Insurance regulators said Monday that they have agreed tentatively to sell Fidelity Bankers Life Insurance Co., a subsidiary of troubled Beverly Hills-based First Capital Holdings Corp., to ITT Hartford Insurance Group.
Fidelity Bankers, which has $4 billion in assets and 184,000 policyholders nationwide, was seized by Virginia regulators last May after First Capital filed for Chapter 11 bankruptcy because of losses stemming from risky junk bond investments.
Virginia regulators say they will accept other bids for the company during the next 90 days. Those bids will be reviewed before regulators make a final recommendation to the Circuit Court of Richmond, which must approve the deal.

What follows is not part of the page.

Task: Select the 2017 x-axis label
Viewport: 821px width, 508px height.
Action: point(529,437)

Fidelity's sister company, First Capital Life Insurance of San Diego, was also seized by regulators last May. California regulators are considering selling First Capital Life to Shearson Lehman Bros. for $50 million. Other bids may be submitted until April 10.
Steven T. Foster, insurance commissioner for Virginia, said the proposed sale of Fidelity Bankers would assure policyholders who agree to stay with the company for five years a full return on their investment.

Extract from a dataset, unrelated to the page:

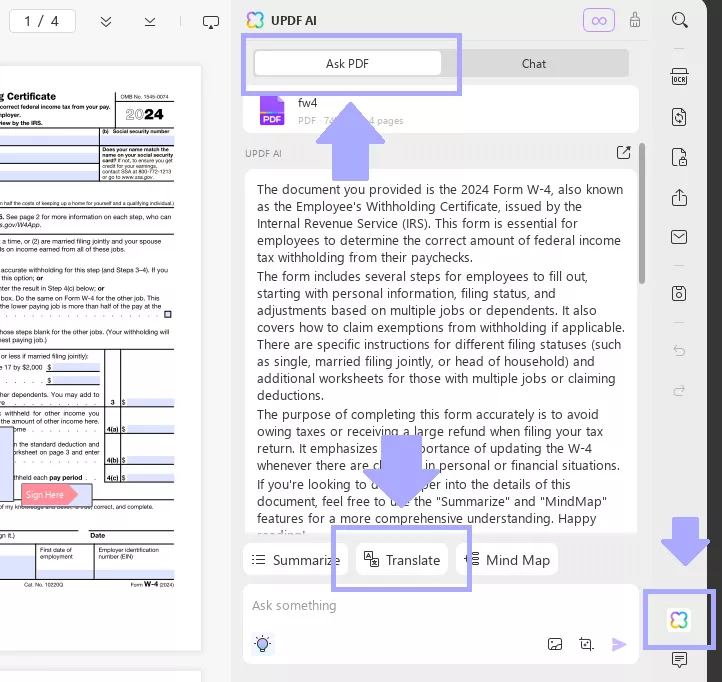Screen dimensions: 722x682
Task: Open the slideshow presentation dropdown
Action: 210,21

However, those who choose cash in their policies immediately will be forced to pay a penalty that's now expected to equal 15% of account values. The deal would put an end to a 10-month ban on policy surrenders and withdrawals.
Joe Fazzino, a spokesman for Hartford Life, said Fidelity Bankers customers may also find some changes in the terms of their insurance contracts.
For instance, new premiums paid for universal life and interest-sensitive whole life policies will be subject to a 6% "load," or upfront sales charge. Also, interest rates paid on insurance contracts and annuities will be adjusted to reflect market conditions at the time of the sale.
Hartford Life, a subsidiary of ITT-Hartford Insurance Group of Hartford, Conn., has more than $16 billion in assets and is the nation's 19th-largest insurance firm.